── DOCUMENT SEGMENT

Re: 0xc3 error Text Search Windows French

Andrew <archa@xxxxxxxxxxxxxx> · Thu, 26 Jun 2008 04:49:36 +1000

Sorry one last detail.

All of my databases are in utf-8 format.  My Windows XP is en_AU and 
defaults to ISO-8859-1 character sets.  My postgresql.conf is set to the 
default for the client_encoding setting, which should then default to 
the database utf-8 format.

Andrew wrote:
One additional aspect.  I just ran the create text search dictionary 
command without the stopfile declaration using the OO dictionaries, 
and it worked fine with the select ts_lexize('public.fr_ispell', 
'catalogue'); command executing with no problems.  However, after 
creating an associated catalogue based on a copy of the 
pg_catalog.french catalogue, calls to ts_debug against my custom 
French config result in the 0xc3 error.  So it is looking like the 
problem is restricted to the parsing of the stop file.
I ran through the other out of the box supplied stemmers, which I have 
not touched in anyway and it is also occurring with the portuguese 
catalogue.

────
── SOURCE EXCERPT

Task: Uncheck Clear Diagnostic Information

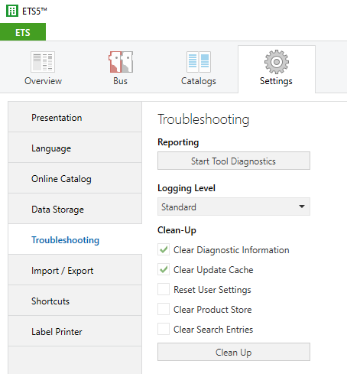Action: coord(164,249)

────

In the forum post about the 0xc3 error, which character set does the writer's en_AU Windows XP default to?

ISO-8859-1